Stored data entries:
== Segment start ==

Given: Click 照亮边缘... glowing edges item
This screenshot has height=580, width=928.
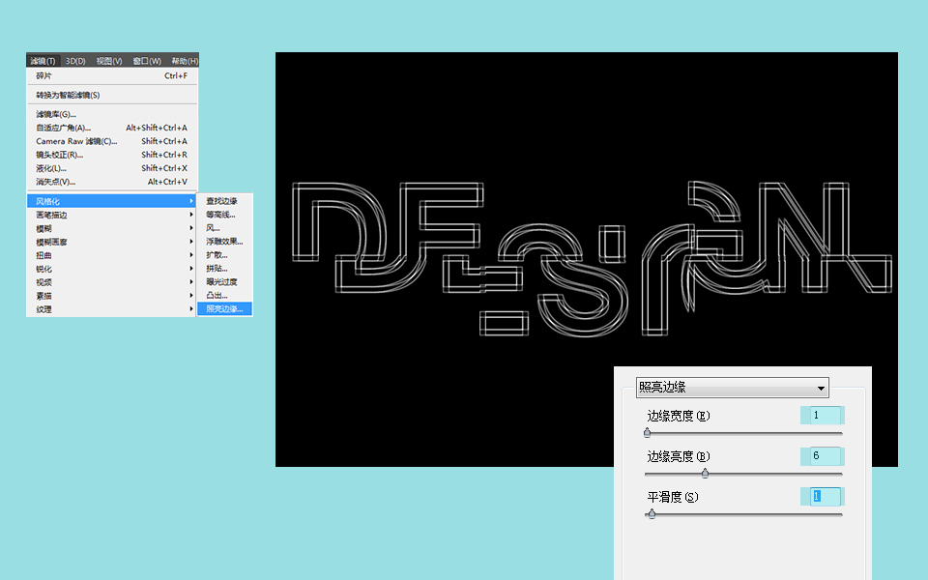Looking at the screenshot, I should click(224, 309).
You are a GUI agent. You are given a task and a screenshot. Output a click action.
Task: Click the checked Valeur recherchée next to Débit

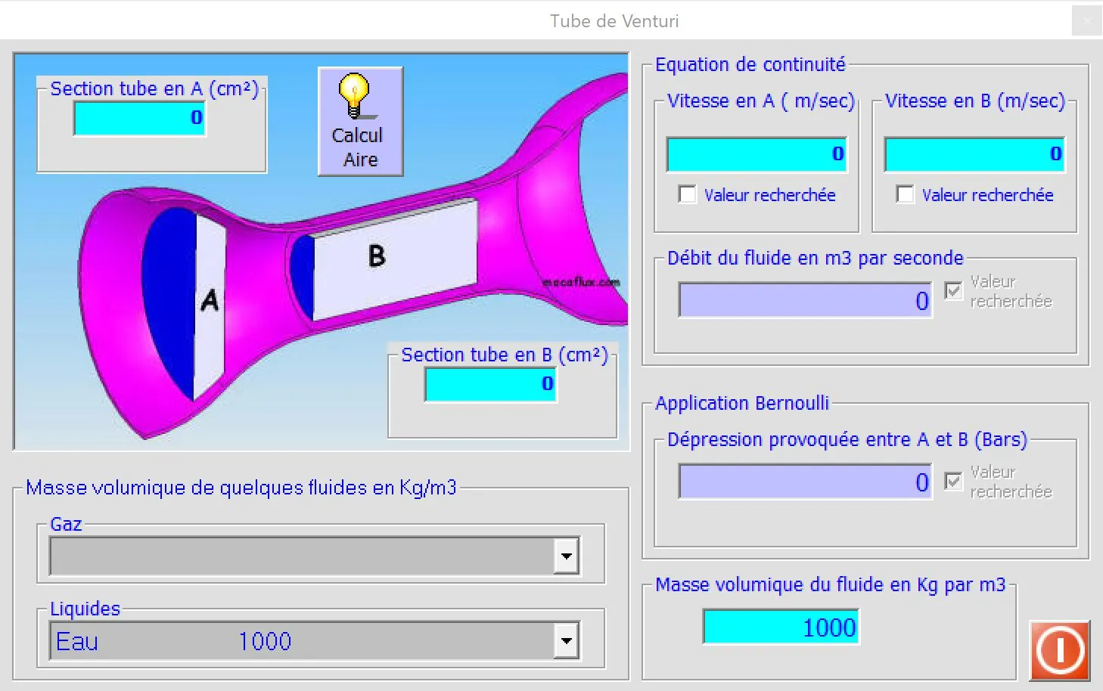(x=953, y=291)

== Segment end ==

■ What you are asked to do
For the entries above, the output must hold exactly the lines from the one with "This screenshot has height=580, width=928." through the last line, both included, and no pictures.

■ Solution for this problem
This screenshot has height=580, width=928.
Looking at the screenshot, I should click(224, 309).
You are a GUI agent. You are given a task and a screenshot. Output a click action.
Task: Click the checked Valeur recherchée next to Débit

(x=953, y=291)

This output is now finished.